Posts Tagged ‘sampling’

Nov 07
2014
google-analytics-sampling-art

This is the video to our sampled data post for those of you who prefer visual over reading!
For sites with heavy traffic, Google Analytics might sampled your data, which may make it hard to gain insights (the data might even become unusable). Don’t worry though, there are plenty of other options to work around that challenge. The video explains a couple.

Do you have any solutions? Tell us in the comments.

Oct 09
2014

google-analytics-sampling-art

Google Analytics is a very powerful tool, but I think we’d all agree it might be a bit much to expect it to process monster amounts of data on-demand and return reports instantaneously without a tiny tradeoff. Some heavier trafficked sites expecting instant reports from their oceans and oceans of data (which obviously take time to generate) instead find themselves running into sampling issues in their reports – where GA is forced to make it’s calculations based on a smaller sample size of the overall data to get a report instantly. The problem is, sometimes that sample might not be statistically significant or sufficiently representative of the data, so any insights contained in the data aren’t…well…accurate.

In general, sampling isn’t an issue if all you’re looking at are the standard out-of-box reports, because they are all unsampled. However, when leveraging GA’s segmentation capabilities (which is where the real beauty of deep insights resides), whenever a data set is greater than 250,000 or 500,000 sessions within a selected time period, sampling might come into play.

Sampled data is just that….it’s sampled. It’s not fully representative of the actual data. While Google Analytics has an intelligent algorithm to ensure that sampling minimizes adverse effects on the data, the reality is that a dataset that is a 5% sample of your actual data really isn’t usable. How you determine what is usable and what is not, really depends on the nature of your data, and the type of analysis being performed, but in general, it’s best to keep the sample size as high as possible. These reports will undoubtedly be used as a reference point for marketing decisions, so it’s important that they’re accurate and provide actionable insights.
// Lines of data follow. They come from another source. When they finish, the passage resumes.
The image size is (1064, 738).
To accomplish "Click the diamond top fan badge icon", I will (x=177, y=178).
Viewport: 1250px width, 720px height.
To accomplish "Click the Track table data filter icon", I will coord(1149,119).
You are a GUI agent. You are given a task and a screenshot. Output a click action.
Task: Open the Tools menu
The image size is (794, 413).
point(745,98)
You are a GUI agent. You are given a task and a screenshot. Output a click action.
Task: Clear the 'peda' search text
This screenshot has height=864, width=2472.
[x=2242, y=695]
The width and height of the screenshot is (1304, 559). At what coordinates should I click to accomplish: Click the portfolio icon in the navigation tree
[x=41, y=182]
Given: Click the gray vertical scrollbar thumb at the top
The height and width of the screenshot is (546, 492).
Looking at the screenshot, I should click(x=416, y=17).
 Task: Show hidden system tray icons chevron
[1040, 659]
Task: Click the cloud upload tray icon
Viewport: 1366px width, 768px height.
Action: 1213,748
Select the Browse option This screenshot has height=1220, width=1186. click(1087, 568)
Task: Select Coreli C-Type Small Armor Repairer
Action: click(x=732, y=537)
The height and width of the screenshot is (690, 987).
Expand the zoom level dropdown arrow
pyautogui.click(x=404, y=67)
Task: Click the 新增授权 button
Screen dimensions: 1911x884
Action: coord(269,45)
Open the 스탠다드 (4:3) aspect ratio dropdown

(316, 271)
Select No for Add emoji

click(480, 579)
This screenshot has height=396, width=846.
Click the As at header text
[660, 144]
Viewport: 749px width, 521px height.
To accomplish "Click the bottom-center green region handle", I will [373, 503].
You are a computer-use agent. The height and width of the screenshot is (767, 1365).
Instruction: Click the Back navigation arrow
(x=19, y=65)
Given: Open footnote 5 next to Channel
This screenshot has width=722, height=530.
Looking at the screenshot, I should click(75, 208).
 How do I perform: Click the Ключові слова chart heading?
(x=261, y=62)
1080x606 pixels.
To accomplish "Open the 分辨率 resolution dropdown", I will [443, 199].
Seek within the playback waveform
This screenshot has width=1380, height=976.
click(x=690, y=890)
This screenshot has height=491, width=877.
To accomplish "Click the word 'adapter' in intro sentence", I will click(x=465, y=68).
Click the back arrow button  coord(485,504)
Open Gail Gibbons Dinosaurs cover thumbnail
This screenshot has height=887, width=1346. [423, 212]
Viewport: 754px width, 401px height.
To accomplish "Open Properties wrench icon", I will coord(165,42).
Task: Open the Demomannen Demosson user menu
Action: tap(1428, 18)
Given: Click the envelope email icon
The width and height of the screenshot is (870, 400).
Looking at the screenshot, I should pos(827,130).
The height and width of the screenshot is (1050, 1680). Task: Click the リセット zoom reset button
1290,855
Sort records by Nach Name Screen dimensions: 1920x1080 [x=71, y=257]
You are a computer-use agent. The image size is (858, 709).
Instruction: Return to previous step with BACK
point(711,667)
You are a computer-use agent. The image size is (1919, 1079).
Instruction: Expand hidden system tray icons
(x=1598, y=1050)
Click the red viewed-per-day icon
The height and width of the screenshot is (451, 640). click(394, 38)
Is the Core Reporting API a solution to this dilemma? Not entirely. Sampling isn’t solved with just this API, even if you have GA Premium because the API has the same sampling thresholds applied to it as GA standard.

So what to do?

Hold tight, the following are 4 solutions to help you get clean data and clean insights again!

1. Reduce the date range.

The first solution is to reduce the date range. When looking at a report (for which you’ve met or crossed the sampling threshold), the interface displays that the report is being sampled. Instead of looking at the entire month all at once, it may help to look at a smaller timeframe, such as a week. This way, only a subset of the data is being viewed and thus, the report that is pulled contains less sessions, which keeps us under the sampling threshold. You would have to look at subsequent weeks one at a time, which is a bit mundane, but once this is done, you can aggregate this and other date ranges of the same report outside of GA, into a single report. Read onto the next solution find out what to do with all those reports.

Note: The only way to export unsampled data directly is to be a Google Analytics Premium customer. There are some third-party tools available for non-GA premium users discussed below. These tools are designed to reduce but not eliminate the effects of sampling.

2. Query Partitioning.

One way of reducing the effects of sampling is to break up the timeframe into smaller timeframes. For example, a year of data can be pulled as 12 separate months (12 separate queries), or a month of data can be pulled as 4 separate weeks (4 separate queries). For example, instead of pulling data for all of 2014, I can pull Jan. 2014, and then pull Feb. 2014, and so on. Obviously, we all have better things to do… A featured called query partitioning, available in tools such as ShufflePoint and Analytics Canvas (more details below), does the above for you in an automated fashion. The tools partition the query and programmatically loop through the desired timeframe, aggregating the report back together once done. This way, when you pull the report, the tool would appear as if making one query but in reality it’s making the number of queries behind the scenes, based on how you configure granularly you define the query partitioning. It may take some experimenting to find a balance between speed and accuracy (sample size).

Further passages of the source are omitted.